EXERCISE:
All entries below are to be retyped in full, precisely as they appear.

INFORMATION:
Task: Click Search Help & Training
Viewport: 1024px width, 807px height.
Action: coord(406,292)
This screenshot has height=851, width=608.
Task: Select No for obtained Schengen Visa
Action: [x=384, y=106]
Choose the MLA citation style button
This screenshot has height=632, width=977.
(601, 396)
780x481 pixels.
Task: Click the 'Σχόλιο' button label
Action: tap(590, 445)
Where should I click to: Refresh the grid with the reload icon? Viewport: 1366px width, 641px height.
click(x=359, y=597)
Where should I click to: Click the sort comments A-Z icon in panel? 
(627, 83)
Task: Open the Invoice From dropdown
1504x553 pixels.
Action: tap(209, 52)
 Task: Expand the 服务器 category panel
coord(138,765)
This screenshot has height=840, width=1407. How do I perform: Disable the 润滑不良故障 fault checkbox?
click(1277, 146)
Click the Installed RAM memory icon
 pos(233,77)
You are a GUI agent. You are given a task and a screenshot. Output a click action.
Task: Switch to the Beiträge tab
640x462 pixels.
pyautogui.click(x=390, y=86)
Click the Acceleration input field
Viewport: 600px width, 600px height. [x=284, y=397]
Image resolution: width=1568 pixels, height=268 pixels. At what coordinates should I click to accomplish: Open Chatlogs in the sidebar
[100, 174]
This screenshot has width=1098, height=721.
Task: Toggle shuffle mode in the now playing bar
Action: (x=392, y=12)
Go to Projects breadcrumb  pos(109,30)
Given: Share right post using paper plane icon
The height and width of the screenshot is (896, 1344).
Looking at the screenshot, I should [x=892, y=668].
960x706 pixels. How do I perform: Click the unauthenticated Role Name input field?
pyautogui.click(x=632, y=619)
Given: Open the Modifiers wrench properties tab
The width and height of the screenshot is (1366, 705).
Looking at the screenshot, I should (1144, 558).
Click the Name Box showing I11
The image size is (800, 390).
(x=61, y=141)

ANSWER SECTION:
Task: Click Search Help & Training
Viewport: 1024px width, 807px height.
Action: coord(406,292)
This screenshot has height=851, width=608.
Task: Select No for obtained Schengen Visa
Action: [x=384, y=106]
Choose the MLA citation style button
This screenshot has height=632, width=977.
(601, 396)
780x481 pixels.
Task: Click the 'Σχόλιο' button label
Action: tap(590, 445)
Where should I click to: Refresh the grid with the reload icon? Viewport: 1366px width, 641px height.
click(x=359, y=597)
Where should I click to: Click the sort comments A-Z icon in panel? 
(627, 83)
Task: Open the Invoice From dropdown
1504x553 pixels.
Action: tap(209, 52)
 Task: Expand the 服务器 category panel
coord(138,765)
This screenshot has height=840, width=1407. How do I perform: Disable the 润滑不良故障 fault checkbox?
click(1277, 146)
Click the Installed RAM memory icon
 pos(233,77)
You are a GUI agent. You are given a task and a screenshot. Output a click action.
Task: Switch to the Beiträge tab
640x462 pixels.
pyautogui.click(x=390, y=86)
Click the Acceleration input field
Viewport: 600px width, 600px height. [x=284, y=397]
Image resolution: width=1568 pixels, height=268 pixels. At what coordinates should I click to accomplish: Open Chatlogs in the sidebar
[100, 174]
This screenshot has width=1098, height=721.
Task: Toggle shuffle mode in the now playing bar
Action: (x=392, y=12)
Go to Projects breadcrumb  pos(109,30)
Given: Share right post using paper plane icon
The height and width of the screenshot is (896, 1344).
Looking at the screenshot, I should [x=892, y=668].
960x706 pixels. How do I perform: Click the unauthenticated Role Name input field?
pyautogui.click(x=632, y=619)
Given: Open the Modifiers wrench properties tab
The width and height of the screenshot is (1366, 705).
Looking at the screenshot, I should (1144, 558).
Click the Name Box showing I11
The image size is (800, 390).
(x=61, y=141)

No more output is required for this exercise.